**GIVEN PASSAGE**
A family favourite, glutinous rice pudding is usually eaten on the eve of the New Year. Pronounced “nin gou”, its name literally means “getting higher year after year”, and it’s believed that eating it will help you progress in life. That could mean better grades, a new job, or even a growth spurt!

There is also an “eight treasures” version of this treat, made with lotus seed, longnan, red dates, kumquat, honey cherry, candied winter melon, shelled sunflower seeds and pearl barley. Together, these ingredients symbolise marriage, family reunion, the healthy birth of a baby, auspiciousness, happiness, safety and longevity. It’s a good choice for those who like to chow down on all their blessings in one bite.


Poon choi

Poon choi, which translates to “basin vegetables” is another Lunar New Year staple. It’s a dish that was first eaten in large village communities, where families would contribute whatever food they had to a large communal pot, which would be cooked and eaten over the course of the day. The ingredients can range from pork and beef to dried shrimp, bean curd, and bamboo shoots. Each one is prepared separately, then layered in a huge bowl, soaked in a rich gravy, and slowly heated over a stove while as it being served – kind of like hotpot. A traditionally communal dish, poon choi symbolises “unity” as friends and relatives usually gather around for a poon choi feast.

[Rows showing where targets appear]
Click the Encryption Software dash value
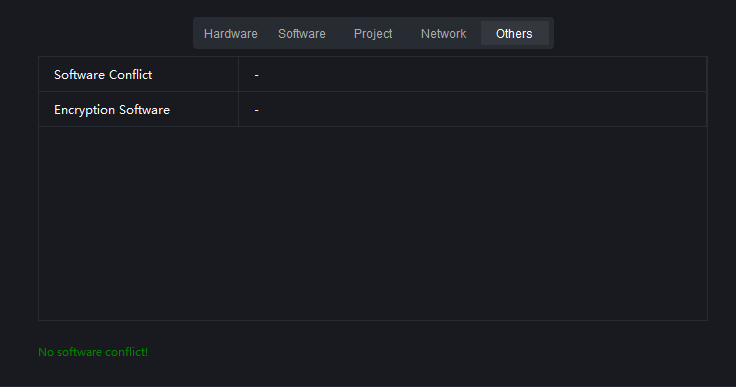The width and height of the screenshot is (736, 387). pyautogui.click(x=256, y=110)

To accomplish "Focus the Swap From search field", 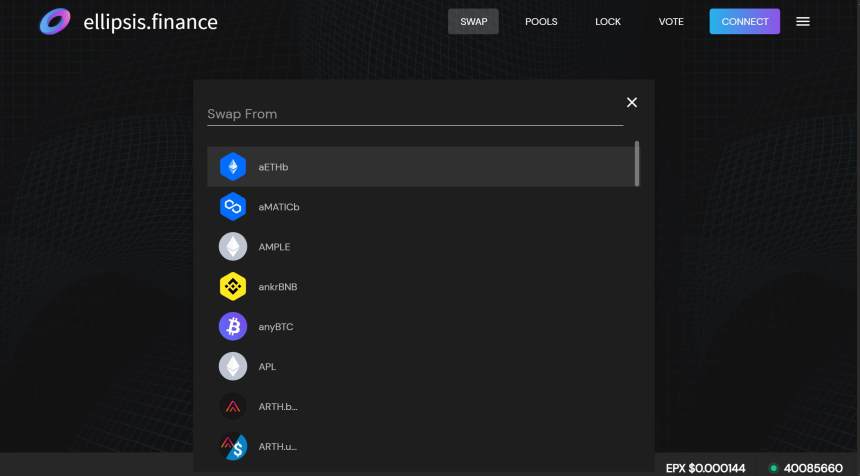I will [x=414, y=114].
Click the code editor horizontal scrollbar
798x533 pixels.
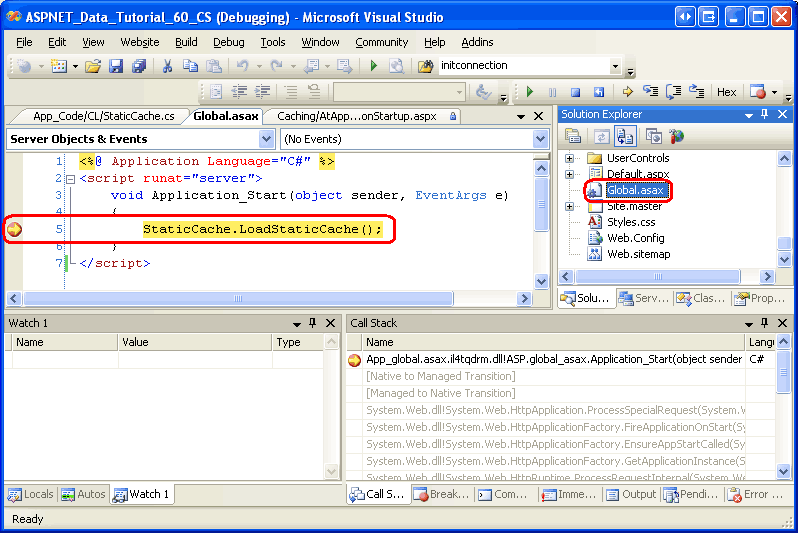[x=270, y=298]
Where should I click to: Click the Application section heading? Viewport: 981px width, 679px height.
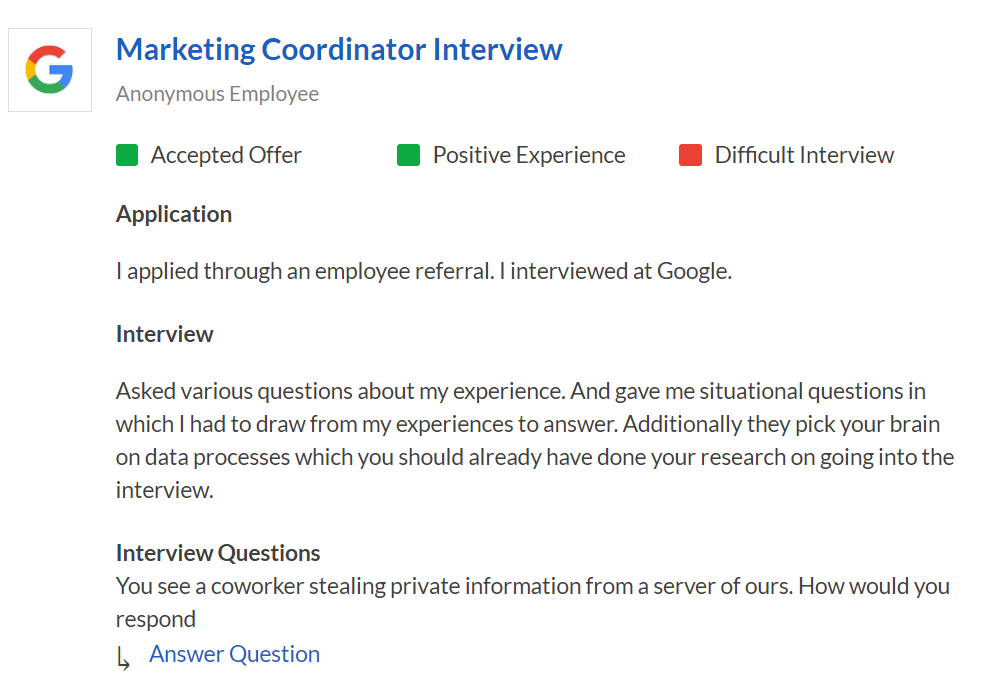coord(174,214)
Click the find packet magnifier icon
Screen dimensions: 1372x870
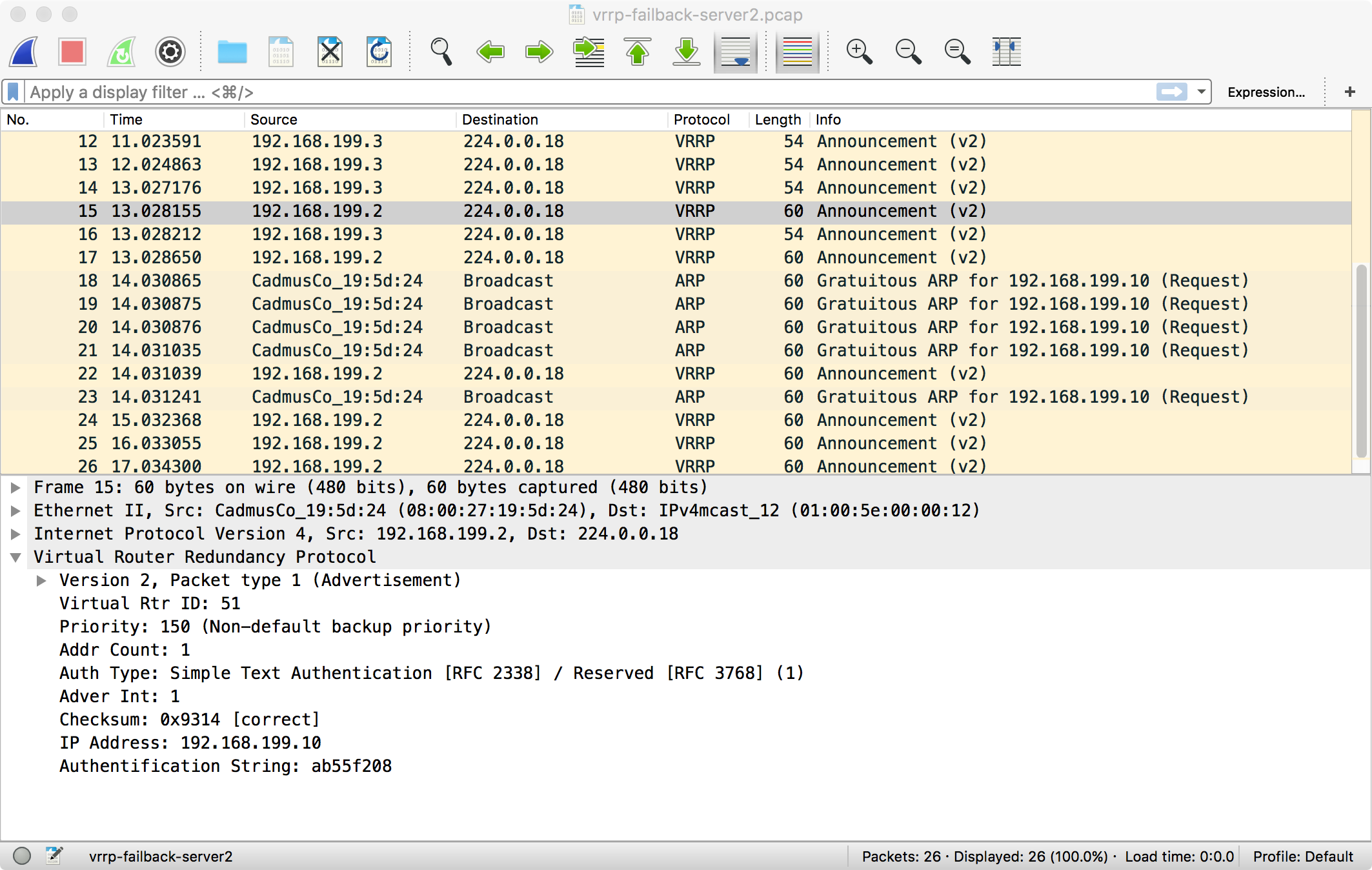(441, 52)
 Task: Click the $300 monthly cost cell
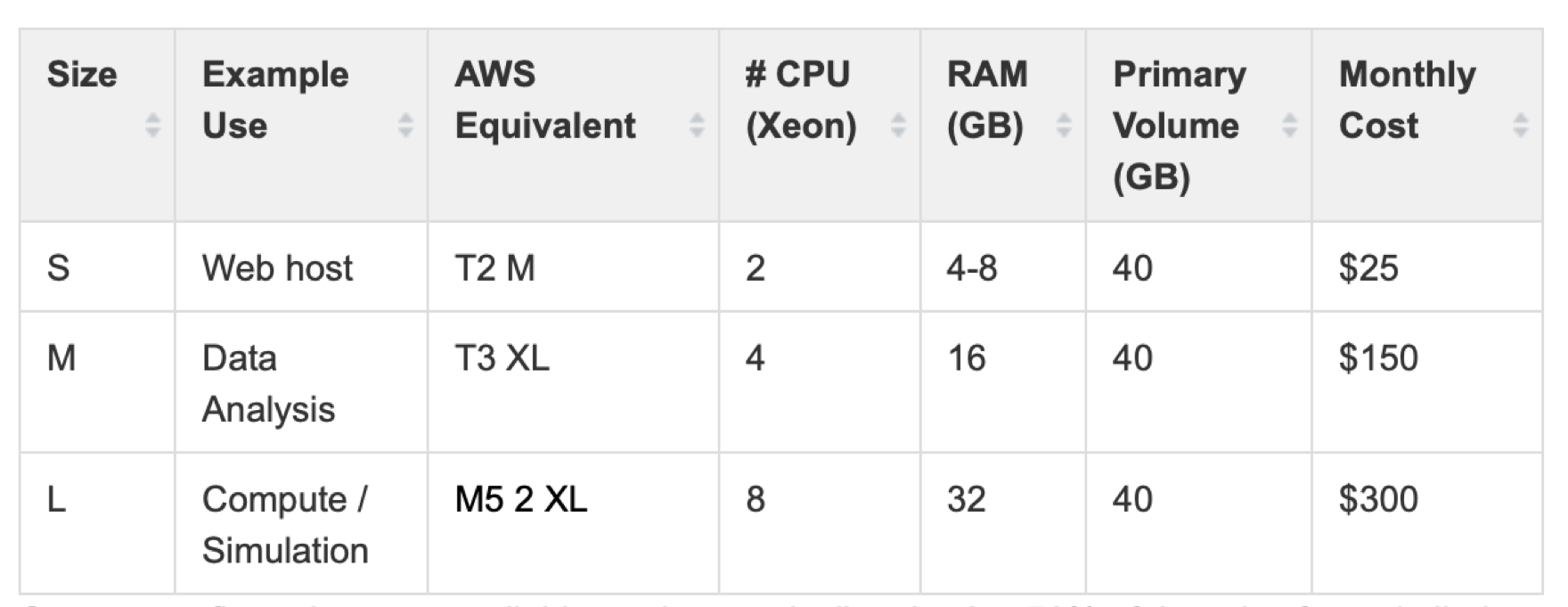tap(1378, 499)

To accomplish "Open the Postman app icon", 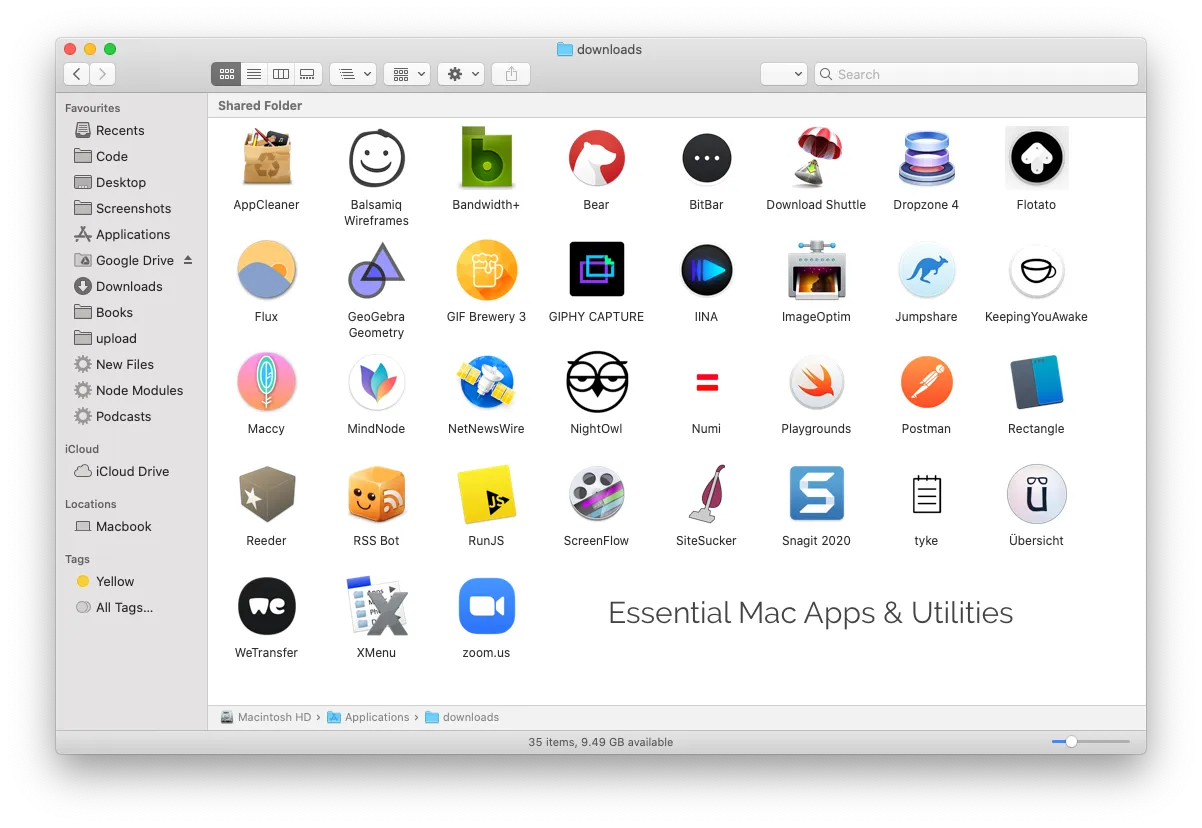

**SET TASKS**
A. For each statement, answer yes or no according to the passage on Lunar New Year foods, and quote the exact words from the passage that decide it. (i) Glutinous rice pudding is usually eaten on the eve of the New Year. (ii) The ingredients of poon choi are all cooked together from the start. (iii) Poon choi symbolizes unity.
B. Translate this sentence from the passage on Lunar New Year foods into Spanish: "It’s a good choice for those who like to chow down on all their blessings in one bite."

**EXPECTED RESULTS**
A.
(i) Yes: "glutinous rice pudding is usually eaten on the eve of the New Year"
(ii) No: "Each one is prepared separately"
(iii) Yes: "poon choi symbolises “unity”"

B. Es una buena opción para quienes disfrutan devorando todas sus bendiciones de un solo bocado.